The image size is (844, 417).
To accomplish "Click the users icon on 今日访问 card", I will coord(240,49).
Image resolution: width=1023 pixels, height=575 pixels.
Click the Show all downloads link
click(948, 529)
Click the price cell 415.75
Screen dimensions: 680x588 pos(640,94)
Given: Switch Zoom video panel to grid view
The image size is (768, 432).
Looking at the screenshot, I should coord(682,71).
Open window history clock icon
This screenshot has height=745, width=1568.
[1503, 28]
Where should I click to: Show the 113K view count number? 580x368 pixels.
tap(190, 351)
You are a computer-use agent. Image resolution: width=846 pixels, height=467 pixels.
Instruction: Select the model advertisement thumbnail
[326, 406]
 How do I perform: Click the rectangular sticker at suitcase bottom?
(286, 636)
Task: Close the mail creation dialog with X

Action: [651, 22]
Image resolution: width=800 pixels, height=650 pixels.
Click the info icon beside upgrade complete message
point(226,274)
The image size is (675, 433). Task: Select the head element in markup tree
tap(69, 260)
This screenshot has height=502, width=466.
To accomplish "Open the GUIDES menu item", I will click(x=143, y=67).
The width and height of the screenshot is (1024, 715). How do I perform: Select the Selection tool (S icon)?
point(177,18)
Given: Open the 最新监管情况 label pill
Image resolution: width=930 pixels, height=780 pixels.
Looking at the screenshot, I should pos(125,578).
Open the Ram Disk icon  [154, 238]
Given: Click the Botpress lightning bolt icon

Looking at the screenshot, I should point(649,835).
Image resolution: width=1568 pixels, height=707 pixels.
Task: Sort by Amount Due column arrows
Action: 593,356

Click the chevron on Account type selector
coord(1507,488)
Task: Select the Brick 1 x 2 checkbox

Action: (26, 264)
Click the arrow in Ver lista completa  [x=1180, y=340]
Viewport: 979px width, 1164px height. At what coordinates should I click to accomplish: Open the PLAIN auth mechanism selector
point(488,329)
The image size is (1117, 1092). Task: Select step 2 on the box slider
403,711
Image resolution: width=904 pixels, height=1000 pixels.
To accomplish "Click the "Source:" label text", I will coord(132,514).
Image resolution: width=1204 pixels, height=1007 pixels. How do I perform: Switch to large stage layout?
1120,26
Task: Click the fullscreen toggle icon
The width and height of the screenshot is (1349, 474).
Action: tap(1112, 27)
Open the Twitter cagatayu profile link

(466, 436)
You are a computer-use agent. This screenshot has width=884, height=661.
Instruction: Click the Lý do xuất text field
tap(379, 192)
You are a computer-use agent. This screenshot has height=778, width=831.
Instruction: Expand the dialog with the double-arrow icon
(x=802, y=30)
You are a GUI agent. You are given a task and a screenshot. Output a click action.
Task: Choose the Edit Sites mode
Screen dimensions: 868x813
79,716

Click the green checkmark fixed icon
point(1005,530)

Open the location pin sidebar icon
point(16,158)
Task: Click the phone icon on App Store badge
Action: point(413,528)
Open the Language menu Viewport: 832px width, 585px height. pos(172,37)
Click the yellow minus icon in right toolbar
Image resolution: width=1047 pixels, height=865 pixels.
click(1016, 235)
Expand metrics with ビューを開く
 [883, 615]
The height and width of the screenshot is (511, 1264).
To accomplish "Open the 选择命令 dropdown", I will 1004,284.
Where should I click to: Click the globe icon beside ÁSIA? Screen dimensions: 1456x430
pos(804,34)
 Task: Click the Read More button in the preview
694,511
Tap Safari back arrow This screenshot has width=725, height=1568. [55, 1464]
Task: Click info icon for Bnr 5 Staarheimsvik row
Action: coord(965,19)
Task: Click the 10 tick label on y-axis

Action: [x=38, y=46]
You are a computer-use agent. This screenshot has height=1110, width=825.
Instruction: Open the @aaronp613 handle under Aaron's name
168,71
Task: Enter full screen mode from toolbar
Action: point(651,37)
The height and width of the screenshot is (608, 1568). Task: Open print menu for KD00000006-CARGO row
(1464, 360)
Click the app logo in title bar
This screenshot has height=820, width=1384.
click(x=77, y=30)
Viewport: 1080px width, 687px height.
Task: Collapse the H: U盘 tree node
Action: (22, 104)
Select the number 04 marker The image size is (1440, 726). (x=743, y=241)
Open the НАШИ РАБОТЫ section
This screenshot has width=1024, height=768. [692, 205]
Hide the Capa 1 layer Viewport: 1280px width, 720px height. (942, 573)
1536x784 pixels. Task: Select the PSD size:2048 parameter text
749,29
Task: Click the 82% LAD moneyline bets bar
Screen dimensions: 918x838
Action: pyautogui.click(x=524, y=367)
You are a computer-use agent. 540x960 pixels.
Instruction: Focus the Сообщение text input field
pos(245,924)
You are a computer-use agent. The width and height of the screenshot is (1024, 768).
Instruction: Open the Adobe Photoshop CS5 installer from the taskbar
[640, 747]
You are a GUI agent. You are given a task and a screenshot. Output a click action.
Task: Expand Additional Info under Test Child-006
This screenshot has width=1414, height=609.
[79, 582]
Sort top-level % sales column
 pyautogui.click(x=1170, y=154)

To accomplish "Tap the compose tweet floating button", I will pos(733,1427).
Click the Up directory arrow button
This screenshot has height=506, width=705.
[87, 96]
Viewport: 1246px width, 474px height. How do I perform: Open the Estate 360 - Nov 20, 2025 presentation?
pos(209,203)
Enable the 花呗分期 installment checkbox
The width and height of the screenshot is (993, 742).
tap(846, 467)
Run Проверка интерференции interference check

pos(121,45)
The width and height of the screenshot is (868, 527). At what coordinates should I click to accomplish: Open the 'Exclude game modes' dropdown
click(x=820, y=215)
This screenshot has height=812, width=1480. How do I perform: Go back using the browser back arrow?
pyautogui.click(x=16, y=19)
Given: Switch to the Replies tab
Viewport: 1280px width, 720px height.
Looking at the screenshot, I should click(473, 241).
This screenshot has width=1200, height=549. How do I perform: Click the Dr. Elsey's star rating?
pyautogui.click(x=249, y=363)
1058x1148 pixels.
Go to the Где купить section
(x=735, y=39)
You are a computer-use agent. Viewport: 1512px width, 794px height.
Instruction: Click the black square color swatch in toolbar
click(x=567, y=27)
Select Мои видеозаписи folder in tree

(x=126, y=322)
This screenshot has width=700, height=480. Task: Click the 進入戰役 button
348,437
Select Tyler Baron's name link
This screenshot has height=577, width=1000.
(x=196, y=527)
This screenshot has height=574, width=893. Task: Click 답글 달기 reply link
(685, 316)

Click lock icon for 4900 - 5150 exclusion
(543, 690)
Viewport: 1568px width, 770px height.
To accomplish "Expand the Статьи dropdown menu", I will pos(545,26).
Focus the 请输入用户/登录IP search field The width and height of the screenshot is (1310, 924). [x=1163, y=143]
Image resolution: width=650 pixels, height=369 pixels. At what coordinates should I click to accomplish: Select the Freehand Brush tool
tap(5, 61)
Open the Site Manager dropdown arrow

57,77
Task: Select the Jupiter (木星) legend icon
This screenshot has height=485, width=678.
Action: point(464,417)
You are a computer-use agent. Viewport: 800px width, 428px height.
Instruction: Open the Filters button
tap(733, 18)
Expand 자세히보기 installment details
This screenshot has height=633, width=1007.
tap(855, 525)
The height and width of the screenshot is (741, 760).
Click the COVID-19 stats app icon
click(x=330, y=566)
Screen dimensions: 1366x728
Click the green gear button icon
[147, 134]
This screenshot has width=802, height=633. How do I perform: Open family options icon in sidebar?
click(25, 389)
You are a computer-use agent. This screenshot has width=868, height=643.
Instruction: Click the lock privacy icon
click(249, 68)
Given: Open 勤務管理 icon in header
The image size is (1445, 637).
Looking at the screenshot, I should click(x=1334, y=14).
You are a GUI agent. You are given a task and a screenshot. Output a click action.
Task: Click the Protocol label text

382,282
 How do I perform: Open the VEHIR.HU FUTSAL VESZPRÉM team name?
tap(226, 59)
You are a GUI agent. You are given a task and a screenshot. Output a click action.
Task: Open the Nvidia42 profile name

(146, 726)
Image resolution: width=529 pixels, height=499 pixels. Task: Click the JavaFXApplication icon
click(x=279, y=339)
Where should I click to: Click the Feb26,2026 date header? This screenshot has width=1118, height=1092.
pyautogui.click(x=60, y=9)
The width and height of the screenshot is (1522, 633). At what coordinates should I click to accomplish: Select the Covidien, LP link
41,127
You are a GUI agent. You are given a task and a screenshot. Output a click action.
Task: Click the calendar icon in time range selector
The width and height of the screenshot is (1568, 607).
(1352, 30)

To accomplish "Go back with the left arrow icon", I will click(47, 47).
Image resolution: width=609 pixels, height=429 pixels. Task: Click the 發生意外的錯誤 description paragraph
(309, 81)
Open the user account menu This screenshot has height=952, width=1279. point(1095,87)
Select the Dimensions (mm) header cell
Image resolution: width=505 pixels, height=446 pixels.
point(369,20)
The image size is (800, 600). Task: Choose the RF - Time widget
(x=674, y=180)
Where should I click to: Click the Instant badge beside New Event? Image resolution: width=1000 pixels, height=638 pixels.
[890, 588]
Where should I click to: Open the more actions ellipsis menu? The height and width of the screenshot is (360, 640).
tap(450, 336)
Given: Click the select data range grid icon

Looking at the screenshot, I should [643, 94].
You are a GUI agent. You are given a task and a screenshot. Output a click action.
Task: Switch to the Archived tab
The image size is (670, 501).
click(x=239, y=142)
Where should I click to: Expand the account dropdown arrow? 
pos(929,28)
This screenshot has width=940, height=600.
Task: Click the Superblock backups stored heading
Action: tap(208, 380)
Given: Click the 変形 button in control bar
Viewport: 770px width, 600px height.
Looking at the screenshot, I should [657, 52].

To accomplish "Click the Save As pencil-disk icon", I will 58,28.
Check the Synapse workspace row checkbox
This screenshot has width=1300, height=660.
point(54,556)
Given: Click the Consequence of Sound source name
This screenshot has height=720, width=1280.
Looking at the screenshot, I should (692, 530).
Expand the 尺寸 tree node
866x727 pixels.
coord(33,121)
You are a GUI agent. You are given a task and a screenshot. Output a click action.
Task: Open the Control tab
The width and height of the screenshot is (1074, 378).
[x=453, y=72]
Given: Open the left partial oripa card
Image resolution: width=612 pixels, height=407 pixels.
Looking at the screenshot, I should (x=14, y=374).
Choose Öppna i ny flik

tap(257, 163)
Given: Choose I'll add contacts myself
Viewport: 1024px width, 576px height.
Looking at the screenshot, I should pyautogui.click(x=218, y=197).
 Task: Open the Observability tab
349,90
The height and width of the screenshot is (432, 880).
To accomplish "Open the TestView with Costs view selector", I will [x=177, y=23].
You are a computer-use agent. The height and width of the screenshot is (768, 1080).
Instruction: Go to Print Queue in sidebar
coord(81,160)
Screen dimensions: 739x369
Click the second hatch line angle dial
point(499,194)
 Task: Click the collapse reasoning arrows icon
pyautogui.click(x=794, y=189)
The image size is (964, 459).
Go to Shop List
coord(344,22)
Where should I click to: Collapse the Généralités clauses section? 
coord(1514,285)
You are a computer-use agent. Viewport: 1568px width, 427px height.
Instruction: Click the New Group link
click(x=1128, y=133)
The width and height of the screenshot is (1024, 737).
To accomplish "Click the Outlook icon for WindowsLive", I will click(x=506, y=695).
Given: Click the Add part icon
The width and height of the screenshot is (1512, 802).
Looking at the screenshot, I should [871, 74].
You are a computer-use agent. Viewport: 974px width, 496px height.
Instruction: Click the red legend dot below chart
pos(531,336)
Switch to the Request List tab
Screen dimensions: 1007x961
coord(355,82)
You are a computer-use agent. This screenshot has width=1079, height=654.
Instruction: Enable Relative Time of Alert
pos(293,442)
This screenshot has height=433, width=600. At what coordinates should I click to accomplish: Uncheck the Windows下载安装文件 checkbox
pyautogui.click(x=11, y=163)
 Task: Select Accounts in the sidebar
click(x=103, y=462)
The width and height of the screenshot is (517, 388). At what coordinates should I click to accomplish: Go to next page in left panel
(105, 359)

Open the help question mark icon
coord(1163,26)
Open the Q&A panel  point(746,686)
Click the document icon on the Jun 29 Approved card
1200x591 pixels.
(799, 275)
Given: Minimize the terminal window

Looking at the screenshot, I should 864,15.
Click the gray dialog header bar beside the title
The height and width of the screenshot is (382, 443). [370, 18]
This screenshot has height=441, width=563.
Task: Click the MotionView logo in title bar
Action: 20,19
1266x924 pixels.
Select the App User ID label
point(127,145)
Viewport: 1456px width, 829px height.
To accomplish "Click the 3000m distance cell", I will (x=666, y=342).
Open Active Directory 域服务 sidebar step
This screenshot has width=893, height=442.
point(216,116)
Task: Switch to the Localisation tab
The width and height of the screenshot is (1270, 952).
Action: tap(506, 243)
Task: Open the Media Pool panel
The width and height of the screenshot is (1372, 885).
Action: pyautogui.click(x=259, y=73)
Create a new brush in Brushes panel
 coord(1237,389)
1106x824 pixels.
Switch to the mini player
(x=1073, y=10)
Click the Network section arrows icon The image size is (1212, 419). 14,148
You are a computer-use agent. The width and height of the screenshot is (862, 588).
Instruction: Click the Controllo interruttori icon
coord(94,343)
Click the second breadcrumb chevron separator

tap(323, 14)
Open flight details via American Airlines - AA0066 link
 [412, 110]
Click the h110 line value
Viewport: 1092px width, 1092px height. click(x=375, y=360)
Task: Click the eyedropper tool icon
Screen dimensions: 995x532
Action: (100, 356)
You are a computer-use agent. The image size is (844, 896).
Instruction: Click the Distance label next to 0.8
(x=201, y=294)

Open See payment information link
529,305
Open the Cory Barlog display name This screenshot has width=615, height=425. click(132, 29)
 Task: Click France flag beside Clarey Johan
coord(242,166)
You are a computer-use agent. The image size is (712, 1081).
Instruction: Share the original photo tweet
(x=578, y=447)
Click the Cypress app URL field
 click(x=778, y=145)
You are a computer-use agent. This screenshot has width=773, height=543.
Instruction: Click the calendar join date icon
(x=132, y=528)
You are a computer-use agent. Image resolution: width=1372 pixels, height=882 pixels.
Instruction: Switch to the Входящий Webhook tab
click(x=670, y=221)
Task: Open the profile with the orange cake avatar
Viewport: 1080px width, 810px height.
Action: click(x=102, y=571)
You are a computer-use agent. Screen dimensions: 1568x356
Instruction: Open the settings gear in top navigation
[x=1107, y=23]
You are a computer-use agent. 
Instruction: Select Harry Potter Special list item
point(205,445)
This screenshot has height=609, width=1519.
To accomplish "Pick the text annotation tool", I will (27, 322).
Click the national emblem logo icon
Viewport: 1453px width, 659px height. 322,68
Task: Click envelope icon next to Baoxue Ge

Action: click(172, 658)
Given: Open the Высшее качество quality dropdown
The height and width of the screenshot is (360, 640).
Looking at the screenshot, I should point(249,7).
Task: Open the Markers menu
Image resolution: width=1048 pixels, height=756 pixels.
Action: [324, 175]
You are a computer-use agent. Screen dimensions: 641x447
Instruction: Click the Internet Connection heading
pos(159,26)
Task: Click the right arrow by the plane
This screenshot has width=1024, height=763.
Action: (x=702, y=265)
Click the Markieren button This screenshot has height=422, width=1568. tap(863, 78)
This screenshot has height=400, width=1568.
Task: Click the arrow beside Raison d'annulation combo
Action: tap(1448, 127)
----------
### What you should do
The response consists of the lines above that contain "card".

### Final answer
To accomplish "Click the users icon on 今日访问 card", I will coord(240,49).
Given: Open the left partial oripa card
Click the document icon on the Jun 29 Approved card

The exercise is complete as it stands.